We need to do a thorough testing on Azure amd64 gen1 gen2 and arm64 with this patch.
Have you tested the change on Hyper-V x86 and arm64?

I will try to test the patch on Azure x86 gen1 and gen2 and arm64.
I guess by this weekend I can complete it.

The only remaining caller of hyperv_dmamem_alloc is to allocate hyperv_ref_tsc.tsc_ref.
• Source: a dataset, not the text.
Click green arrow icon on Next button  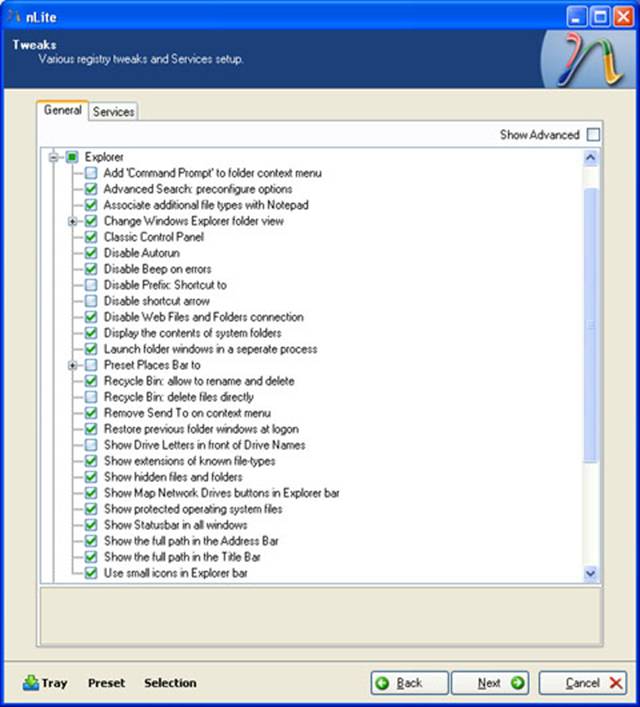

It doesn't have a call to hyperv_dmamem_free.

If possible please get the change thoroughly tested in Azure x86 platform or Hyper-V x86.

Move the last x86 caller of hyperv_dmamem_alloc

If possible please get the change thoroughly tested in Azure x86 platform or Hyper-V x86.

Getting panic after installation :
cd0 at storvsc1 bus 0 scbus1 target 0 lun 0
cd0: <Msft Virtual DVD-ROM 1.0> Removable CD-ROM SPC-3 SCSI device
cd0: 300.000MB/s transfers
cd0: 819MB (419479 2048 byte sectors)
GEOM: new disk cd0
hvkvp0: chan8 revoked
hvkvp0: chan8 detached
hvkvp0: chan8 closed
panic: Assertion bt->bt_size == vmem_roundup_size(vm, size) || bt->bt_size - vmem_roundup_size(vm, size) <= vm->vm_quantum_mask failed at /datadrive/sandbox_30_05/src/sys/kern/subr_vmem.c:1492
cpuid = 3
time = 1685480882
KDB: stack backtrace:
db_trace_self() at db_trace_self
db_trace_self_wrapper() at db_trace_self_wrapper+0x30
vpanic() at vpanic+0x13c
panic() at panic+0x44
vmem_xfree() at vmem_xfree+0x350
contigfree() at contigfree+0x14
vmbus_chan_close_internal() at vmbus_chan_close_internal+0x204
vmbus_ic_detach() at vmbus_ic_detach+0x20
device_detach() at device_detach+0x1a8
device_delete_child() at device_delete_child+0x18
vmbus_delete_child() at vmbus_delete_child+0x28
vmbus_prichan_detach_task() at vmbus_prichan_detach_task+0x1c
taskqueue_run_locked() at taskqueue_run_locked+0x17c
taskqueue_thread_loop() at taskqueue_thread_loop+0xc8
fork_exit() at fork_exit+0x74
fork_trampoline() at fork_trampoline+0x14
KDB: enter: panic
[ thread pid 0 tid 100116 ]
Stopped at kdb_enter+0x44: str xzr, [x19, #3328]
db>

Fix contigfree on the correct branch

I have tested in arm64 and x86 and looks good to me.

This revision is now accepted and ready to land.Jun 1 2023, 10:28 AM
This revision was automatically updated to reflect the committed changes.